Пространственность как сущностный коррелят глубины и направления определяется как синтаксический коррелят феноменов «однородность» и «неоднородность», называемый антисимметричностью. Антисимметричность как именование этого коррелята определяет интенцию в описании его как свойства текста. Поскольку корреляция глубины и направления определяет пространственный феномен, то описание и установление коррелята феноменов однородности и неоднородности в тексте образует возможность определить пространственный феномен в его синтаксической основе. Таким образом, описание антисимметричности как свойства текста образует синтаксическую основу феноменологии пространственности. Иными словами, феноменология пространственности в ее синтаксической основе образуется описанием свойства текста, определяемого как антисимметричность и являющегося феноменом пространственности в тексте.
Итак, назовем основные тезисы, используемые в этой главе.
Общим компонентом образа является интермодальная структура.
Интермодальная структура образа является пространственным феноменом; т. е. интермодальная структура образа есть особое явление, в котором интермодальность как его качество и пространственность как принадлежность к пространству непротиворечиво совмещены.

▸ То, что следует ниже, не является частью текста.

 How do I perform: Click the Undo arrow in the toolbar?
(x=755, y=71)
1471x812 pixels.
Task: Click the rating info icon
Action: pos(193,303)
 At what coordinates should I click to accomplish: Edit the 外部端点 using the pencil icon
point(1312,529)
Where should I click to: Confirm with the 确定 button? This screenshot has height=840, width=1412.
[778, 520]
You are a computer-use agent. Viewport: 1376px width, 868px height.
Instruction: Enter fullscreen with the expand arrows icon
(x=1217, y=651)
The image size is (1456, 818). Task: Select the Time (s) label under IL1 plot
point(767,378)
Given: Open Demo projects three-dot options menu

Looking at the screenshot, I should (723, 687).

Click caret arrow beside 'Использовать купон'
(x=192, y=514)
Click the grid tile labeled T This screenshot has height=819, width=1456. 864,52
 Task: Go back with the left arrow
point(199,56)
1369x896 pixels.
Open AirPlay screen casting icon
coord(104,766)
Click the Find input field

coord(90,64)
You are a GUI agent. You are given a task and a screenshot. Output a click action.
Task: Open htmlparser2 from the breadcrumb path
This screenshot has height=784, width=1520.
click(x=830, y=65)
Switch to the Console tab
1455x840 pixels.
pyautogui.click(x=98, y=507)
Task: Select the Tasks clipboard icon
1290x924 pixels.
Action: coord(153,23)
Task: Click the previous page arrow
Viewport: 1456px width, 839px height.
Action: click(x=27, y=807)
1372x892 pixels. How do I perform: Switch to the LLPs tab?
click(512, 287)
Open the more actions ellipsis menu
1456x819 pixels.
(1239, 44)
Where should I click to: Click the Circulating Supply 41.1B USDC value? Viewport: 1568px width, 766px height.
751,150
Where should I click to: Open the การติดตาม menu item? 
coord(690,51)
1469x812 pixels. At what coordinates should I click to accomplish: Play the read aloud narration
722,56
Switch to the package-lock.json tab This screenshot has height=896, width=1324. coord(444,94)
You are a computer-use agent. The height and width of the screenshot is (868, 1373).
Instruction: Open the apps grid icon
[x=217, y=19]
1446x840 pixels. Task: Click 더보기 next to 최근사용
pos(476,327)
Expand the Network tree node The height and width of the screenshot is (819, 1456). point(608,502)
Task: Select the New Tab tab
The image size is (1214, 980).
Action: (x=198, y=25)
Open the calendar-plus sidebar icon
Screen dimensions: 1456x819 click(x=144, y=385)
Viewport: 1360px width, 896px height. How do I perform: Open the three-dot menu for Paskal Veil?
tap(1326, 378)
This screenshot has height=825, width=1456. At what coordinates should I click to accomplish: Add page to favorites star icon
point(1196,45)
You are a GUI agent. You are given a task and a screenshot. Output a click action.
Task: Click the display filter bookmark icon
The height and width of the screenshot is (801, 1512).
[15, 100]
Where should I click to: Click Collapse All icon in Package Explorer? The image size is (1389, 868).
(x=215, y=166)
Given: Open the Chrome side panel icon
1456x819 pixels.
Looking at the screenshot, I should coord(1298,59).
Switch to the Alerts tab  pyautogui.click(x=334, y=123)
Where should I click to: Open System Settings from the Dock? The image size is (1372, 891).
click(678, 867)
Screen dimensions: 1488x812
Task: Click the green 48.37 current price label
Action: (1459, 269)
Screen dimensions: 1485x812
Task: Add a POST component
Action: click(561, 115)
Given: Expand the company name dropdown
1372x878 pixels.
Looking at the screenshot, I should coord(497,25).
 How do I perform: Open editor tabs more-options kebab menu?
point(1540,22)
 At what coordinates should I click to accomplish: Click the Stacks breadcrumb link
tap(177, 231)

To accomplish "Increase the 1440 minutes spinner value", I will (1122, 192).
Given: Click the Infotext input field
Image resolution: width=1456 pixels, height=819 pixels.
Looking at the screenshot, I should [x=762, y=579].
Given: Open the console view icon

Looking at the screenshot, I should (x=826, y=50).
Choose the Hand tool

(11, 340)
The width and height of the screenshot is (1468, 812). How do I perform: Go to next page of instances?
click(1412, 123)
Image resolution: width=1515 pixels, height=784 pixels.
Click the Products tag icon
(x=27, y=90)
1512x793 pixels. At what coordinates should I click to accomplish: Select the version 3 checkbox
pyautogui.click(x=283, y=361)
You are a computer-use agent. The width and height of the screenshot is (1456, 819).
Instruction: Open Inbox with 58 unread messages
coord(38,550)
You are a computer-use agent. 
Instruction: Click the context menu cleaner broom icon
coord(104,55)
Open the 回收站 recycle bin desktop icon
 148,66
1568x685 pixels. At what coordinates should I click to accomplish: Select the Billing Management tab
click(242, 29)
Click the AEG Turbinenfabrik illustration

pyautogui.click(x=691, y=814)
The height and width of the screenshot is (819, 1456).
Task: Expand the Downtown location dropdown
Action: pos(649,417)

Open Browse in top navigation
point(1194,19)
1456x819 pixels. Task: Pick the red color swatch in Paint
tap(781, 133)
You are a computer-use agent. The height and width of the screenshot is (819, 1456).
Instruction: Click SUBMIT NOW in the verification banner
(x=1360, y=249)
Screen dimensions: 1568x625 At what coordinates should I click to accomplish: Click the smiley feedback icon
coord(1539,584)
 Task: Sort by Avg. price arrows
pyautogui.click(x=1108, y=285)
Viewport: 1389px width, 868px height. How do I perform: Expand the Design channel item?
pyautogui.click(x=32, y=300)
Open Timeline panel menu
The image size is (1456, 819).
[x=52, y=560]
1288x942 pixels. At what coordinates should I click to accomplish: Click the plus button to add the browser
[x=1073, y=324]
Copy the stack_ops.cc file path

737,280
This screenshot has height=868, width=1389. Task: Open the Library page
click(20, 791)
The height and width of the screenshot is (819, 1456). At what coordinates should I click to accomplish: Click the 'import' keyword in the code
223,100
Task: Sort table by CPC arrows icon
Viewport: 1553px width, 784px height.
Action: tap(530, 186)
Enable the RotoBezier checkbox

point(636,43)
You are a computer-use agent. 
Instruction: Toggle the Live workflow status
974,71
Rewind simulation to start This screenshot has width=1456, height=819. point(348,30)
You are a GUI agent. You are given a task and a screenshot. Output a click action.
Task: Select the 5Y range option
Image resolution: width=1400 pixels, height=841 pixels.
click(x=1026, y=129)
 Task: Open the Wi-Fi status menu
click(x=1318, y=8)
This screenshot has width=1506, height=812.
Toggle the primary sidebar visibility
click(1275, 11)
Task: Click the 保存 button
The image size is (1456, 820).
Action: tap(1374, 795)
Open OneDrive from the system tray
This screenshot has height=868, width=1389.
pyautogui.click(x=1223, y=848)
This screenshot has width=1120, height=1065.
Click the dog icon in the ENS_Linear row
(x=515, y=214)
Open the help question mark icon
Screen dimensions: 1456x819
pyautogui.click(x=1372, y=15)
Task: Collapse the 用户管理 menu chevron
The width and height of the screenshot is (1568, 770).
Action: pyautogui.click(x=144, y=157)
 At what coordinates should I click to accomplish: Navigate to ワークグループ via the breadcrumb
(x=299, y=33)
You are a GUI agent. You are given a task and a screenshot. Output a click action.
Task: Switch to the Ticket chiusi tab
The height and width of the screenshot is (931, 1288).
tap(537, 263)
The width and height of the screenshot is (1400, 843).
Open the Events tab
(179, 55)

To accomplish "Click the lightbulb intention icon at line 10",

Интермодальность пространственности, обуславливающая существование интермодальной структуры образа как особого явления, выражается в интермодальности глубины как аспекта пространственности.
Интермодальность глубины обусловлена пространственной сущностью (пространственностью), коррелирующей феномены глубины и направления, определение которой как пространственного феномена является проблемой феноменологии пространства.
Пространственный феномен (пространственность как феномен) определяется как коррелят феноменов однородности и неоднородности в синтаксическом соотношении, называемый антисимметричностью, который в качестве собственного феномена может быть описан как свойство языкового (вербального) текста.